Insurers can help address the discrepancy by "treating cyber risk more consistently", the report said. There are 11 types of damage that a business can experience as a result of a cyber attack, but there is a "current focus" on data breach risks and cyber insurance products do not always protect companies from other cyber risks such as business interruption, damage to property, and theft of intellectual property, it said.
According to the report, just 2% of large businesses in the UK have "explicit cyber cover" and approximately half of the businesses the government liaised with for the report said they were not aware "that cyber risks can even be insured".
The report also outlined the challenge businesses and insurers face in placing a value on cyber risks and identified "an urgent need" for the insurance industry to "address the size of aggregate [cyber] risk being built up, and how to handle it". The government said, though, that it would not move to underwrite the cost of cyber cover offered by insurers at this time.
"While some market participants have suggested that a possible government backstop may be necessary, there is no conclusive evidence of the need for such a solution at present," the report said.
Cyber liability specialist Ian Birdsey of Pinsent Masons, the law firm behind Out-Law.com, said it would be "premature" for a taxpayer-backed fund to be set up to compensate companies hit by cyber attacks. This is because "there is still a lot of unused capacity in the insurance market", he said.
Birdsey said the low uptake to date of cyber insurance policies by UK companies is reflective of the report's finding of a mismatch of UK business’ cyber exposures and their preparedness for a cyber security breach.
"Notwithstanding a slow-start, the UK cyber insurance market is well developed with a number of markets offering some sophisticated risk transfer products," Birdsey said. "There is a developing acceptance that it is a question of when, rather than if, a business will be breached. The recent examples in the US show that senior management teams within those businesses will be judged on how well they prepare, and how they manage, such events when they occur."
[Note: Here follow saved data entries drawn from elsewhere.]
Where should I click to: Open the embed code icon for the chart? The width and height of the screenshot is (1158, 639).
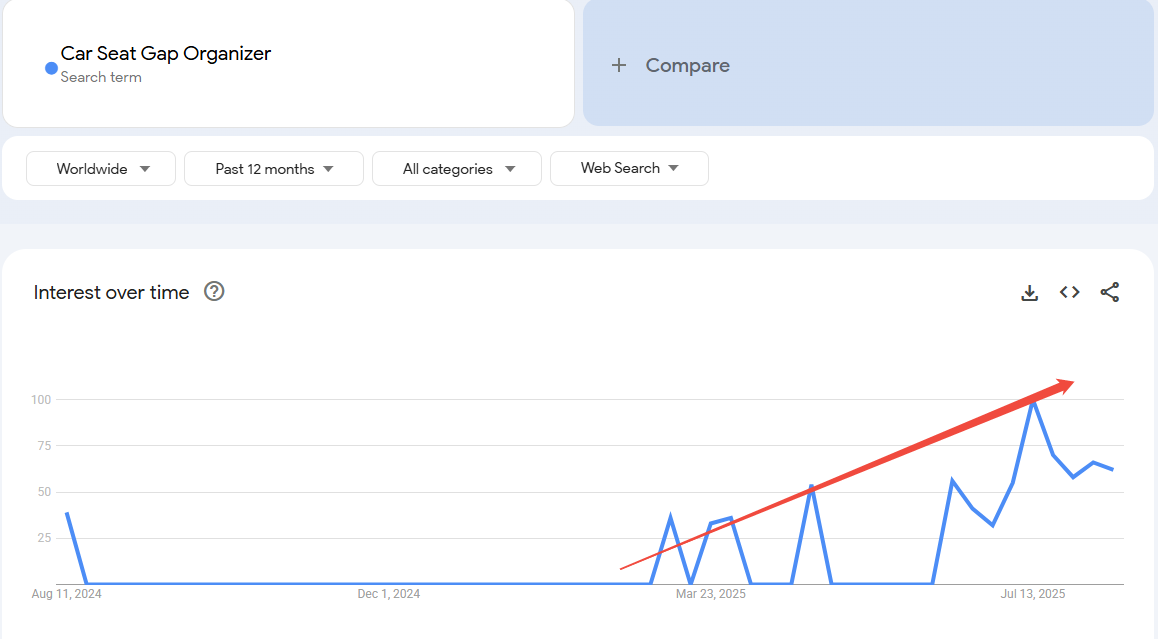pyautogui.click(x=1069, y=292)
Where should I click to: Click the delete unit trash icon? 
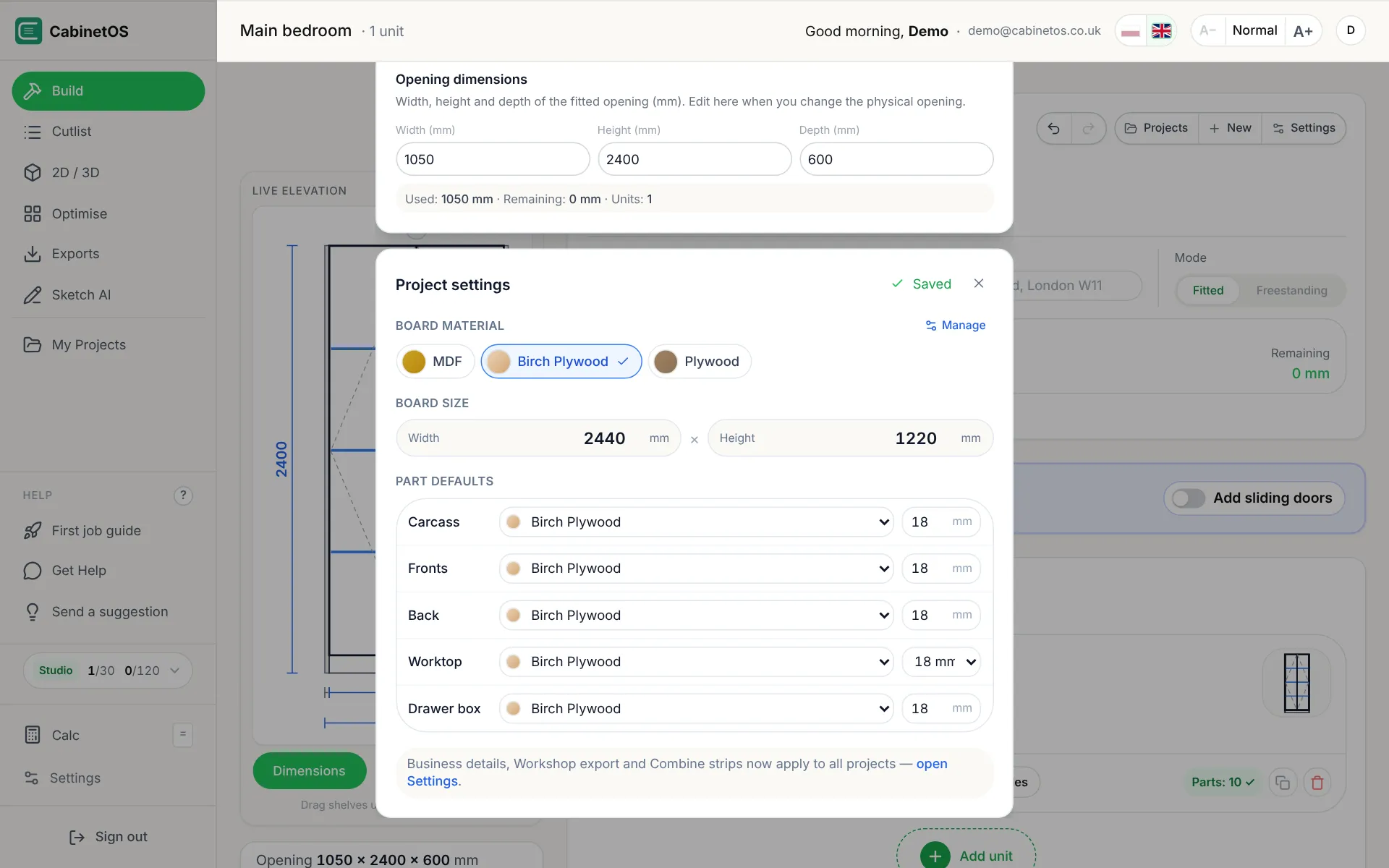click(1317, 783)
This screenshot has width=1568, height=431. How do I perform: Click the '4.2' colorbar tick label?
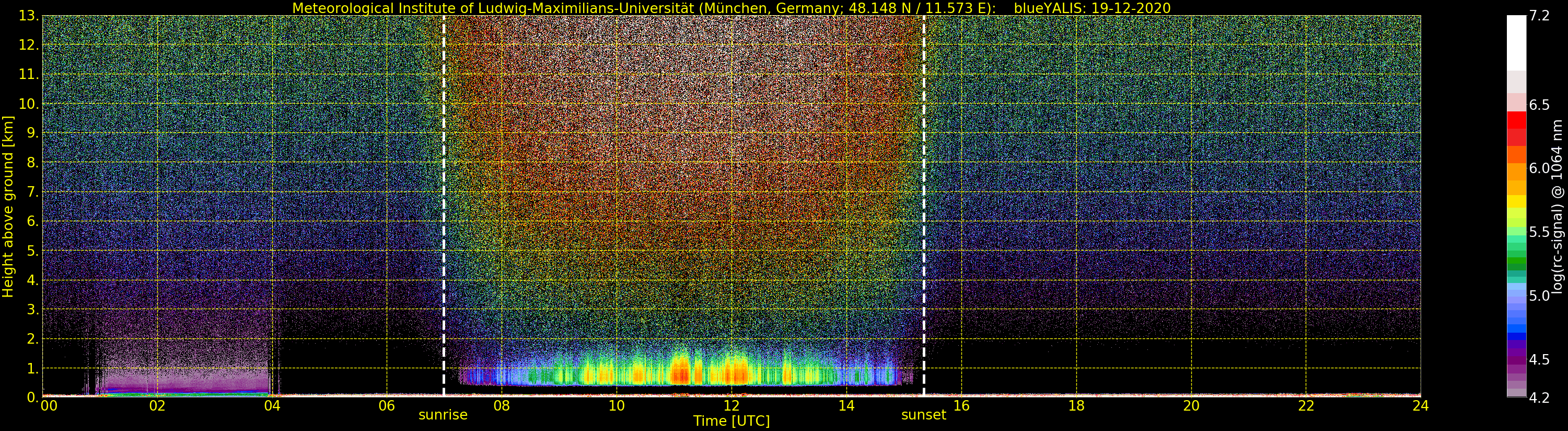[x=1539, y=398]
A court in the US last week gave preliminary approval to a $10 million settlement to be paid by US retail giant Target to consumers who had taken legal action against the company after a cyber attack exposed their personal data to potential fraudsters, according to a New York Times report.
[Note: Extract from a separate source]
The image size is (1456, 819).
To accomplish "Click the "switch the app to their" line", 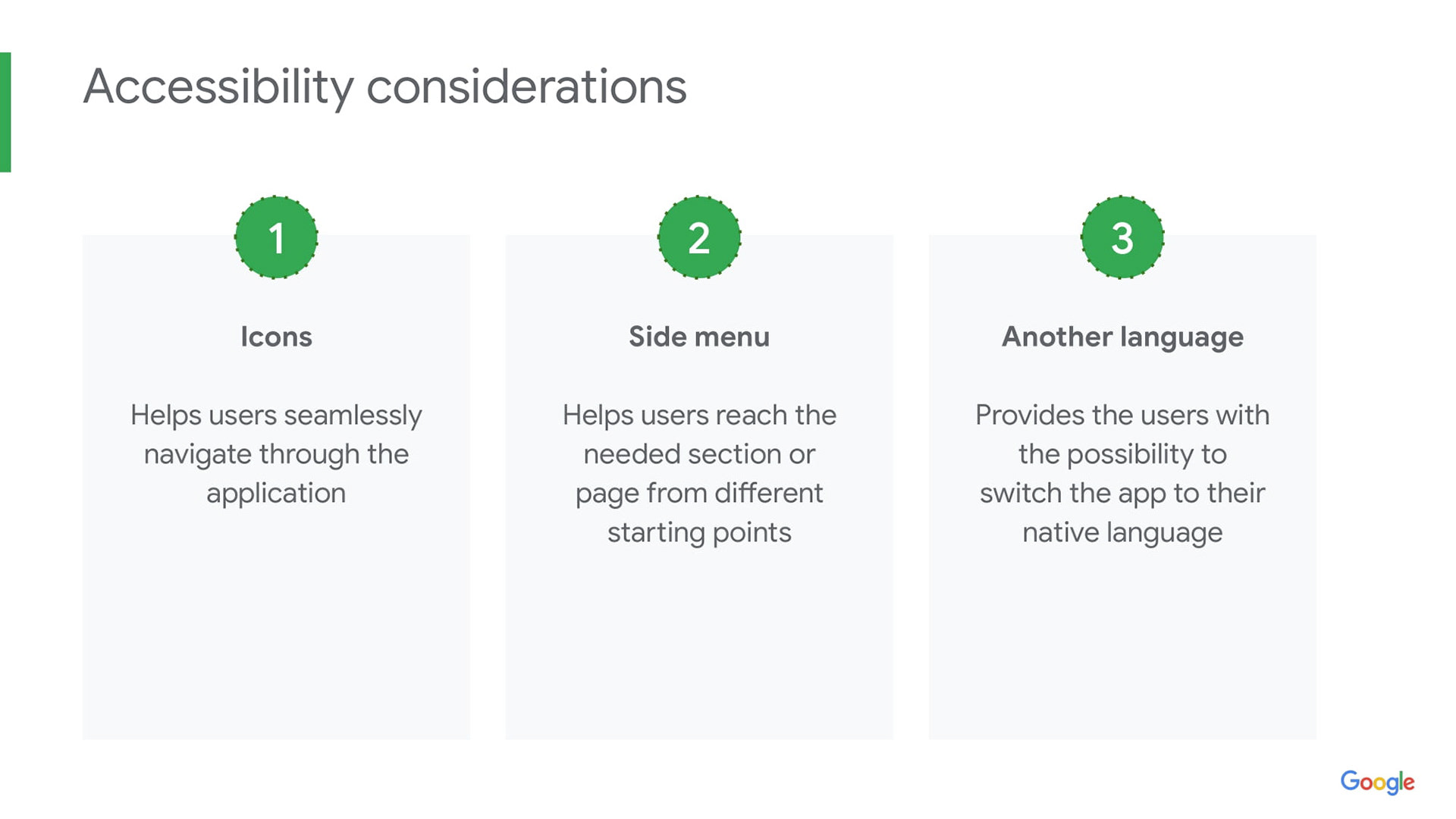I will tap(1122, 494).
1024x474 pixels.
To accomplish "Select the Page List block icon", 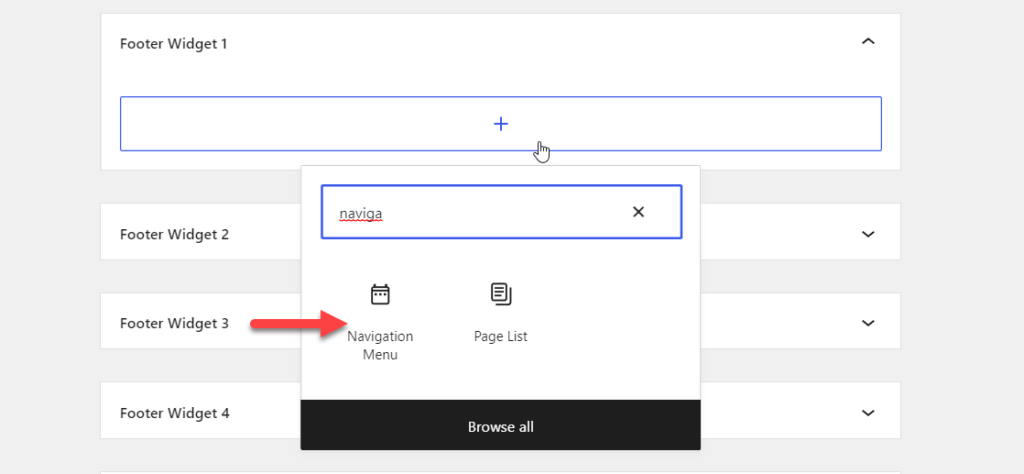I will [x=501, y=294].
"Cyber insurance policies not only offer an indemnity to businesses but, crucially, typically provides access to a panel of experts at preferential rates in the event of an insured event," Birdsey said. "Just as important is how a business prepares for a breach."
In the new report, the government said it wants London to develop into a "global centre for cyber risk management" and outlined plans to promote London's cyber insurance capabilities. It said that changes to EU data protection laws, which look like raising the maximum potential regulatory fines businesses could be served with for a personal data breach, "is likely to" broaden the "export opportunity" for cyber insurance providers beyond the existing dominant US market.
The government has set up a Cyber Essentials initiative that allows businesses that meet certain standards on cyber security to win accreditation for their cyber resilience. Businesses hoping to win some government contracts must be accredited under the Cyber Essentials scheme.
To encourage small businesses to improve their cyber security, insurers have agreed to "include Cyber Essentials certification as part of their small and medium-sized enterprise (SME) cyber risk assessment", the new report said. Marsh has developed a cyber insurance product for SMEs that "pays for the cost of Cyber Essentials certification to reflect the risk reduction that accreditation represents", it said.